The story of habit stacking began at Oxford in 2007. Researchers were looking at infant brains, trying to understand them. Their results were quite profound. What they found is that, compared to adults, babies have far more neurons than adults. In fact, the average adult has 41% fewer of them. That’s the exact opposite of what they expected since, obviously, adults are smarter and more skilled than babies.1 Shouldn’t they need more neurons to do this? Actually, no.
Synaptic Pruning
As we age, we experience what is called synaptic pruning. This refers to the synaptic connections in our brain. Some become stronger with practice while others are pruned. In other words, your brain eliminates connections that you don’t use and builds ones that you do.2 For instance, if you practice Karate, the more you do, the better you become. That’s because the brain is strengthening your karate neurons. You become faster and also more efficient. So, over time, what was once difficult, becomes easy and seamless. We have all experienced this.

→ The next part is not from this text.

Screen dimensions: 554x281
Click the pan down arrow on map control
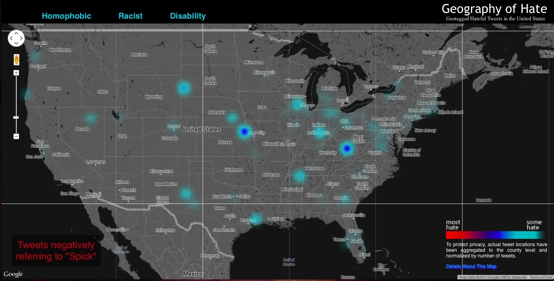[16, 43]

At the same time, another person, not in karate, is also not making their ‘karate’ connections stronger. However, they may be strengthening something else, like playing the guitar. You are becoming a karate master and they a guitar master. So your ‘music’ connections are being pruned away while your ‘karate’ connections are being built up. The exact opposite goes for the other guy.
When babies are born they essentially have a blank slate with infinite possibilities. But they don’t have any strong connections yet.
Habit Stacking
The idea of stacking habits originates with James Clear and his best-selling habit stacking book. Each time you form a habit, it is the result of strengthened connections. Brushing your teeth, making breakfast, showering, driving a car. There are literally thousands of them because you have ‘practiced’ them thousands of times. However, forming new habits, especially ones that you should, but don’t really want to develop, is usually challenging.

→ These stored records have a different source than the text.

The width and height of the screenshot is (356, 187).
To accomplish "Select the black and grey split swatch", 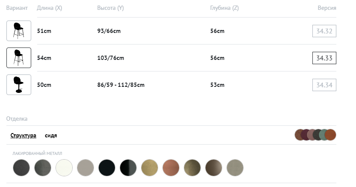I will pos(128,167).
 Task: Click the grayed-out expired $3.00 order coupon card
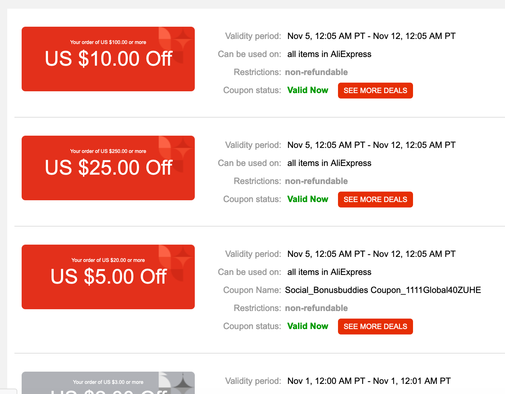pyautogui.click(x=108, y=383)
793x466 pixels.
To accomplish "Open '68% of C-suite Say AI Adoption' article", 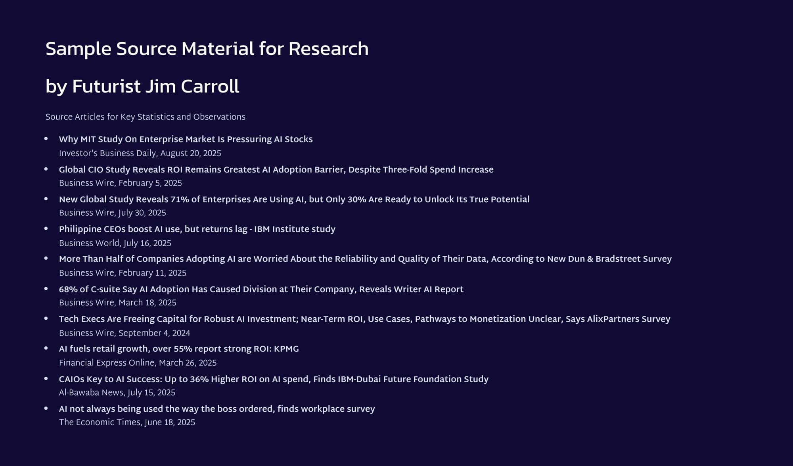I will (261, 289).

Here’s where habit stacking comes in. By adding a new habit to an existing one, the new habit is much more easily formed. In other words, rather than associating a new habit with a time or place, you make it part of another habit that you already have. It can effectively be ‘stacked’ before or after a current habit.

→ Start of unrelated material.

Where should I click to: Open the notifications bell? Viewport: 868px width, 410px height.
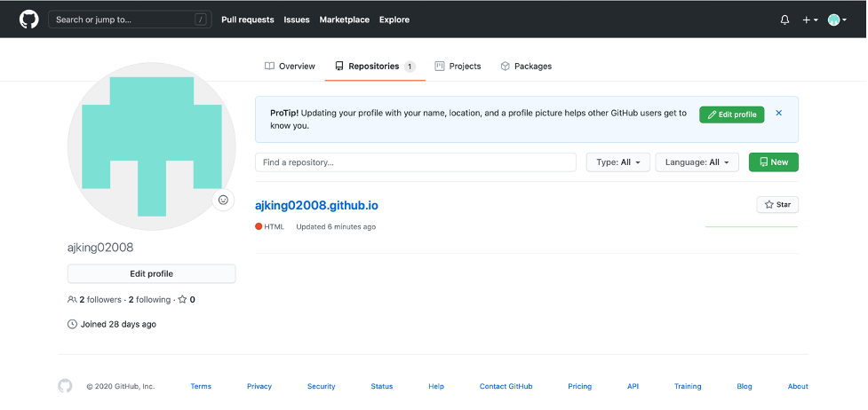coord(784,20)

Examples of Habit Stacking
While habit stacking can work for any habit, our focus is on health. Here are some examples:
- Instead of going to the gym at 6:00, go to the gym after work. Clearly you have a habit of coming home from work, but maybe not one for exercising
- Before each meal, eat 2 pieces of fruit. Your current habit is eating and you want to add eating fruit.
- Rather than running each day at 8:00, go running after the kids get on the bus for school.
- Do 20 pushups after you brush your teeth in the morning.
Being Specific About Your Habit
While this all sounds reasonable and quite ingenious, it only works if you are specific about your goals. Let’s take the goal of going to the gym after work. When exactly is after work? Do you go straight to the gym from work? Or do you go home first? Do you go at 9:00 at night? There’s a lot of ambiguity there and it becomes easy for the night to end and you still haven’t worked out. So let’s add some specificity to the above goals so you can see what I mean
- Instead of going to the gym at 6:00, go directly home and change and then directly to the gym. Now you know precisely what the order is and there are no questions about when to go to the gym.
- Before each meal, eat 2 . A grape is a ‘piece’ of fruit, but obviously does not pass the muster test.
- Rather than running each day at 8:00, go running as soon as the kids get on the bus for school. Change into your workout clothes before you leave so you can begin your run at the bus stop.
- Do 20 pushups as soon as you finish rinsing off your toothbrush.
Stack For the Best Results
Habit stacking can be a powerful tool for change. By stacking new habits with old, they are simply easier to learn. But remember, they need to be specific. If not, they remain ambiguous and the chances of them actually becoming habits is reduced. Even with habit stacking, it doesn’t necessarily make a transition easy, but it does make it much easier.